TÜRKİYE’Yİ OYALAMAYIN
MGK ile doruğa çıkan asker-hükümet gerginliğini kullanan çevreler bir yandan Türkiye’yi geri götürmeye çalışırken bir yandan da hükümetin bozulması için lobi faaliyetleri yürütüyorlardı. Bu kaos tablosunu suni darbe gündemi, ülkenin itibarını dışarıda da olumsuz etkiliyor deyip ‘Türkiye’yi Oyalamayın’ başlığına imza attık.
- VESAYETE MANŞETTEN REST
- Vesayetçi askerler eliyle darbe söylentilerinin sürekli ısıtıldığı söz konusu günlerde Yeni Şafak tarafını belli etmiş 2 Mart’ta vesayetçilere net mesaj olacak şekilde ‘Darbe Defteri Kapandı’ başlığıyla çıkmıştı. Refahyol hükümetini demokratik platformlarda engellemeyen ve tek parti dönemine özlem duyan çevrelerin sonuçsuz kalan
talepleri de yine birinci sayfadan “Geri Dönüş Yok” manşetiyle verilmişti.
- ‘SAĞDUYU’ MANŞETİPost modern darbecilere karşı 20 maddelik talep zincirini imzalamamakta uzun süre direnen Necmettin Erbakan’a destek çıkanlardan biri de söz konusu süreçte Yeni Şafak oldu. Toplumun korkutulduğu MGK’nın ardından Yeni Şafak “Gerginlik Çıkmadı” sağduyusunu manşetine taşıdı.
- DİYALOGLA ÇÖZÜM İÇİN “KRİZ TRAFİĞİ”
- MGK toplantısının yol açtığı krizi aşağıya çekmek isteyen Başbakan Erbakan, hükümetle ordu arasında oluşturulan diyalogla çözümü arzuladı. Başbakan Erbakan’ın mart aylarında ki o gerginliği indirmek için yaptığı diyalogların detayları ‘Kriz Trafiği’ başlığı ile Yeni Şafak’ta okurlara duyuruldu.

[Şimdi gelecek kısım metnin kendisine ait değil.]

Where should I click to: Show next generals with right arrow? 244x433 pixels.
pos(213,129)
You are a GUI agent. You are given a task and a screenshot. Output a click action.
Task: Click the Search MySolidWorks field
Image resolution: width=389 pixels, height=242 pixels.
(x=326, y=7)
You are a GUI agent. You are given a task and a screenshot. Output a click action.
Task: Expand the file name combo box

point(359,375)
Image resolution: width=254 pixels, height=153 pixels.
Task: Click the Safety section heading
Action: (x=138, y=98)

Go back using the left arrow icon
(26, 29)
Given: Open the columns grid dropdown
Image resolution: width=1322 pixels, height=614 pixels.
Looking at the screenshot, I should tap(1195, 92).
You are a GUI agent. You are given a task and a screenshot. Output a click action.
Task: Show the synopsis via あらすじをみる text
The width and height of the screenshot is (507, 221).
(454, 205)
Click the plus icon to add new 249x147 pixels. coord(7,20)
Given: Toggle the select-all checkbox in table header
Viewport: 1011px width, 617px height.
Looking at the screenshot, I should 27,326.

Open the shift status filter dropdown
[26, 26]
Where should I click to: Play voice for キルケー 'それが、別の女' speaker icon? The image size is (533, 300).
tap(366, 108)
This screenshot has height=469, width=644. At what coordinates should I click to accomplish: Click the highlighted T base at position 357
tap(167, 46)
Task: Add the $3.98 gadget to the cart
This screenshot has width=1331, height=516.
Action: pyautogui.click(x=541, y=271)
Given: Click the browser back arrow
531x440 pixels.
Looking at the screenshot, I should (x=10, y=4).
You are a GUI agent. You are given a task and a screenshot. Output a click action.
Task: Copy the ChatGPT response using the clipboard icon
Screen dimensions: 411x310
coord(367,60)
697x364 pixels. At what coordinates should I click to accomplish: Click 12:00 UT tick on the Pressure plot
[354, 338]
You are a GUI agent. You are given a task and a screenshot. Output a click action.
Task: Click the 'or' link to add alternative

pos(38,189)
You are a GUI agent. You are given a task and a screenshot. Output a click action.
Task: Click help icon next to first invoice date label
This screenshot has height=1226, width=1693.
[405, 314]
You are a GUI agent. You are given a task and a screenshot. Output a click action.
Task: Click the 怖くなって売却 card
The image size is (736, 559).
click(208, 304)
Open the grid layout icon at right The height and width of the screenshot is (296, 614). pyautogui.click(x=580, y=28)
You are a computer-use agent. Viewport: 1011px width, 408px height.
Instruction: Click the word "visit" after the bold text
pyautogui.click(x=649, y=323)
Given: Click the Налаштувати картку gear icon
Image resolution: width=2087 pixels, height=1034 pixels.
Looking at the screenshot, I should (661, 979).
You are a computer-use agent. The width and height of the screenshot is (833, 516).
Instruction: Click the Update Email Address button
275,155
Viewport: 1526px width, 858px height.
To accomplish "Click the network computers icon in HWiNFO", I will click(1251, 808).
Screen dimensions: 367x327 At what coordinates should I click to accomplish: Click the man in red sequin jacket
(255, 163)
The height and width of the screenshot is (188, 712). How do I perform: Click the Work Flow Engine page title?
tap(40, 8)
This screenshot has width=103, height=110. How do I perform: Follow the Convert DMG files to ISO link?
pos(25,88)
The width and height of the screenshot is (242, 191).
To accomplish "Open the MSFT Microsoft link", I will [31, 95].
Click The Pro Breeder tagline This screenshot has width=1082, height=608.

- REFAHYOL HÜKÜMETİNE MESAJ
- 28 Şubat kararları üzerinden iki ay geçmesine rağmen tartışmaları bir türlü bitmek bilmedi. Hem içeriden hem de dışarıdan gelen sistemli saldırılar sonucunda icraat yapmak yerine meşruiyet tartışmalarıyla vakit kaybeden Refahyol hükümetine 24 Nisan 1997’de kamuoyunun, Başbakan Erbakan’ın tavır koyması bekliyor ifadeleriyle ‘Ne Yapacaksan Yap!’ başlığıyla çıktı.
- BİR DAHA DÜŞÜNÜN
- MGK bildirilerinin tartışıldığı haftalarda bir diğer başlığımız ise ‘Bir Daha Düşünün!’ oldu. MGK’da dile getirilen talepler değişik kesimlerce kabil edilemez bulunurken Yeni Şafak olarak bu kesimlerin görüşlerine kulak verdik.
- DİNLE UĞRAŞAN KAYBEDER…
- Süreçte attığı başlıklarla kendinden söz ettiren Yeni Şafak 8 Mart’ta ‘Dinle Uğraşan Kaybeder’ başlığıyla çıktı. Başbakan Necmettin Erbakan’ın “Batı’daki anlamıyla laiklik İslam’ın bir parçasıdır” sözlerinin yer aldığı o günde Yeni Şafak’ta MGK’nın ‘İhtiyaç fazlası İmam Hatip Liselerinin kapatılması’ yönündeki tavsiye kararlarına tepkiler yer aldı. İHL’lerin Türkiye’de hiçbir zaman ihtiyaca cevap verecek sayıya ulaşamadığı, bu alanda duyulan okul ihtiyacının her geçen gün daha da arttığı okuyucularına duyuruldu.